### PROBLEM STATEMENT
There is one span to output from the data below: the lines starting at the line with "Expand the Options" and ending at the line with "Task: Click the 36.2 length value for XXL". Output it exactly, ends included, nothing more.

===== RECORDS FOR THIS TASK

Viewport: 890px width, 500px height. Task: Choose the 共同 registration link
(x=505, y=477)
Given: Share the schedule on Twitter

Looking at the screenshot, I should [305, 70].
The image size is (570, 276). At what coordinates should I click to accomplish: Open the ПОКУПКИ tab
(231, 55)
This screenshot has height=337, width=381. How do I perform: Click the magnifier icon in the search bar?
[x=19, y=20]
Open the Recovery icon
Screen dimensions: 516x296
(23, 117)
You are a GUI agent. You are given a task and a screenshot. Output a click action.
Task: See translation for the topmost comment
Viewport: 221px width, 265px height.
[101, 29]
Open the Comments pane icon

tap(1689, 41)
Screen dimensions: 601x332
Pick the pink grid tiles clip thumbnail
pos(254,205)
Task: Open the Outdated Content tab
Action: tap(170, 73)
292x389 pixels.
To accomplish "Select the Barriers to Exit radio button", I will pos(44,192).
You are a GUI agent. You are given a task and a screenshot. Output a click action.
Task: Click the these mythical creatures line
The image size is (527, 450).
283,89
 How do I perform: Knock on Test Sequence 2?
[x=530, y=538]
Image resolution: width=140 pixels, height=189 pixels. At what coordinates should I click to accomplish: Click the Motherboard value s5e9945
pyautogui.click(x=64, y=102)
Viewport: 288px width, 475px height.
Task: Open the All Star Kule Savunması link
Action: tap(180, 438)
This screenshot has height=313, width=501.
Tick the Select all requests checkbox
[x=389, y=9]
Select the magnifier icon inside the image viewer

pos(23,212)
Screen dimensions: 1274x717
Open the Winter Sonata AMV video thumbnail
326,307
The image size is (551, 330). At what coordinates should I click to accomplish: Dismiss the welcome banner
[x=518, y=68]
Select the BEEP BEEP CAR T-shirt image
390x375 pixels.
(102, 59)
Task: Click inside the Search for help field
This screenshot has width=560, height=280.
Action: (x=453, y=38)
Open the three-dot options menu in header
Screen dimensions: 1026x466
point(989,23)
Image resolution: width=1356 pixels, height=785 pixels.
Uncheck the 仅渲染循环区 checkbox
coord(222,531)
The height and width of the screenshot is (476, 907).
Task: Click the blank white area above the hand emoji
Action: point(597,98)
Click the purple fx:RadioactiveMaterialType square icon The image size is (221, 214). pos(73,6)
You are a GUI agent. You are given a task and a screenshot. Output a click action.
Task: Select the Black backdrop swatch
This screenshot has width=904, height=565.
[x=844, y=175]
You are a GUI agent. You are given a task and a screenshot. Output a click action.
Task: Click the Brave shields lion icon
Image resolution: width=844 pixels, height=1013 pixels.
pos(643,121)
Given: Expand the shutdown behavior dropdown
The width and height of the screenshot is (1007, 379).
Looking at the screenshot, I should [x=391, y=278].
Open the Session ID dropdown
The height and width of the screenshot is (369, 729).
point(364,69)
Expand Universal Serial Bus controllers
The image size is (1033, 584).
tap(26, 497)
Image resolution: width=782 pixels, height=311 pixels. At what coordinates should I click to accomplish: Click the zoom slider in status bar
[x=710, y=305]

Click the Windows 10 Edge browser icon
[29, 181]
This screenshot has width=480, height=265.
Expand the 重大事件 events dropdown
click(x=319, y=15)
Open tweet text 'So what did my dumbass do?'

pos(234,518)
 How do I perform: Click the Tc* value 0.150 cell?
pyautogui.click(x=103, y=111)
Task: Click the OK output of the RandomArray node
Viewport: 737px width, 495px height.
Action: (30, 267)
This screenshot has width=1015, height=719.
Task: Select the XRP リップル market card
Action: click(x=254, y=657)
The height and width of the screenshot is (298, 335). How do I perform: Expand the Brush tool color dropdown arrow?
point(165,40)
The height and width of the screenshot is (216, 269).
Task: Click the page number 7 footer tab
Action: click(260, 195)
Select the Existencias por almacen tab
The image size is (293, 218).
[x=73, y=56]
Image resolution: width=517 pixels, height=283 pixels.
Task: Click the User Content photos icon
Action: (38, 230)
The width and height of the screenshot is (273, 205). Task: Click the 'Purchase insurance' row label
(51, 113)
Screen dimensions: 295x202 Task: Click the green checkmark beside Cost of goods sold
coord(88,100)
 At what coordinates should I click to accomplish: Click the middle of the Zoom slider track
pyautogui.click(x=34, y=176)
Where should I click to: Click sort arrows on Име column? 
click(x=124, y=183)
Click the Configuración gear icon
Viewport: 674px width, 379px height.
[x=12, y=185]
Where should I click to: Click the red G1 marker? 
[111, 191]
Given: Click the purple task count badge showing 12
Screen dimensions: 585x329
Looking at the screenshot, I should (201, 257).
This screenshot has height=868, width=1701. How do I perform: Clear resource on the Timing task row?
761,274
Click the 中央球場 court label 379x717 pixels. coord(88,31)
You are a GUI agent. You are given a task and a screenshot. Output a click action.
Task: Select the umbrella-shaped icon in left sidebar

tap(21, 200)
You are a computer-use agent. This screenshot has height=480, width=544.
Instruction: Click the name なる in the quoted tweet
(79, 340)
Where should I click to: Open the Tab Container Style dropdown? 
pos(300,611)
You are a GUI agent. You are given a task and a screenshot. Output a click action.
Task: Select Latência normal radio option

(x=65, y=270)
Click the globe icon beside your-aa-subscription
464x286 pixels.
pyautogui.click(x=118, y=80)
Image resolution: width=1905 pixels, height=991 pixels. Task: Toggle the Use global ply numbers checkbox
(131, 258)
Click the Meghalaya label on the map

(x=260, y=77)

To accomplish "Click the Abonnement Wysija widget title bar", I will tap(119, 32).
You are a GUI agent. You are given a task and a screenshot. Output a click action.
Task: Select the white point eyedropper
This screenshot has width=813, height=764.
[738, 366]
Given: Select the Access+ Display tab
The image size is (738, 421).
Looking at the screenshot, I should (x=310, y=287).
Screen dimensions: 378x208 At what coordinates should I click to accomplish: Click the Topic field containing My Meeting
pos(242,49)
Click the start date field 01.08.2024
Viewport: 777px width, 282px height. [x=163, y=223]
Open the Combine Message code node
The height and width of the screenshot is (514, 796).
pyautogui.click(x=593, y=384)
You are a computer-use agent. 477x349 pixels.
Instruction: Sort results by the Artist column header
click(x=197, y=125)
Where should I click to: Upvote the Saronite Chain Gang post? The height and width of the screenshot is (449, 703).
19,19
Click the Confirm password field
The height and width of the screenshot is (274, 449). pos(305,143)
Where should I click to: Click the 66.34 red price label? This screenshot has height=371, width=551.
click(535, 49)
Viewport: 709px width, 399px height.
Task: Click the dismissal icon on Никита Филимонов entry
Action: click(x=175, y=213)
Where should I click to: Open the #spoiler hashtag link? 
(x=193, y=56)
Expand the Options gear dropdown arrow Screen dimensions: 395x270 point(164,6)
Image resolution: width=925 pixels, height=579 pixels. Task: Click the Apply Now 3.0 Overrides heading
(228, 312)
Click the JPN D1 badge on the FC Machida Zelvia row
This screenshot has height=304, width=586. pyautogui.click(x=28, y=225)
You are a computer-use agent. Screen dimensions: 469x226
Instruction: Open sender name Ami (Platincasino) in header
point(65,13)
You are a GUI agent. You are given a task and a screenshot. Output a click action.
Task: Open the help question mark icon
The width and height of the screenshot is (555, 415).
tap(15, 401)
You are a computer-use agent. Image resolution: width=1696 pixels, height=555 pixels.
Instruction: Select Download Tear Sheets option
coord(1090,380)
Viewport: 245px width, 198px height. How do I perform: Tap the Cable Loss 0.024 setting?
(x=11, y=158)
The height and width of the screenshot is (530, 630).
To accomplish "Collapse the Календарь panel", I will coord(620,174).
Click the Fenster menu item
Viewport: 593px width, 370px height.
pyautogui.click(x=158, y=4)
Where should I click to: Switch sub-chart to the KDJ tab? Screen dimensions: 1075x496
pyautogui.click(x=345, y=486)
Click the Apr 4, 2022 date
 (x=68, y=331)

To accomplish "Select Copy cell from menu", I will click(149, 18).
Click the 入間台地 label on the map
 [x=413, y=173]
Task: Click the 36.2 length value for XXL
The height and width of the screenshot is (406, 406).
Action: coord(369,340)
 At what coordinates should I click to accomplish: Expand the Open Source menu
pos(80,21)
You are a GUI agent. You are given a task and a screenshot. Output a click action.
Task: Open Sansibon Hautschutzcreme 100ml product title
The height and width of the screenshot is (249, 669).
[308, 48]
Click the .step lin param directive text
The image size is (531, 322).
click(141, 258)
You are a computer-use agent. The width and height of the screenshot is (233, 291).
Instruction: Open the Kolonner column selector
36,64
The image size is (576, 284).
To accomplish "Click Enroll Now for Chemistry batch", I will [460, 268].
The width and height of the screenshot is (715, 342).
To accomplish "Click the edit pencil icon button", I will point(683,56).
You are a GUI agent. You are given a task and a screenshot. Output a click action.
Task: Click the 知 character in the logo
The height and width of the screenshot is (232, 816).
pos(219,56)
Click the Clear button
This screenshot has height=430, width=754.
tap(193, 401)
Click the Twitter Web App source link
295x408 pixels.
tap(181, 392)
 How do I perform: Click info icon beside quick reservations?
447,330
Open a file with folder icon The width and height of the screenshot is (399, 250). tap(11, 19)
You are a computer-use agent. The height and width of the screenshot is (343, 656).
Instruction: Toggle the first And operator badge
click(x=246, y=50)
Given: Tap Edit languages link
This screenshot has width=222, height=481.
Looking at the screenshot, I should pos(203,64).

==========

### RESULT OF THE EXERCISE
Expand the Options gear dropdown arrow Screen dimensions: 395x270 point(164,6)
Image resolution: width=925 pixels, height=579 pixels. Task: Click the Apply Now 3.0 Overrides heading
(228, 312)
Click the JPN D1 badge on the FC Machida Zelvia row
This screenshot has height=304, width=586. pyautogui.click(x=28, y=225)
You are a computer-use agent. Screen dimensions: 469x226
Instruction: Open sender name Ami (Platincasino) in header
point(65,13)
You are a GUI agent. You are given a task and a screenshot. Output a click action.
Task: Open the help question mark icon
The width and height of the screenshot is (555, 415).
tap(15, 401)
You are a computer-use agent. Image resolution: width=1696 pixels, height=555 pixels.
Instruction: Select Download Tear Sheets option
coord(1090,380)
Viewport: 245px width, 198px height. How do I perform: Tap the Cable Loss 0.024 setting?
(x=11, y=158)
The height and width of the screenshot is (530, 630).
To accomplish "Collapse the Календарь panel", I will coord(620,174).
Click the Fenster menu item
Viewport: 593px width, 370px height.
pyautogui.click(x=158, y=4)
Where should I click to: Switch sub-chart to the KDJ tab? Screen dimensions: 1075x496
pyautogui.click(x=345, y=486)
Click the Apr 4, 2022 date
 (x=68, y=331)

To accomplish "Select Copy cell from menu", I will click(149, 18).
Click the 入間台地 label on the map
 [x=413, y=173]
Task: Click the 36.2 length value for XXL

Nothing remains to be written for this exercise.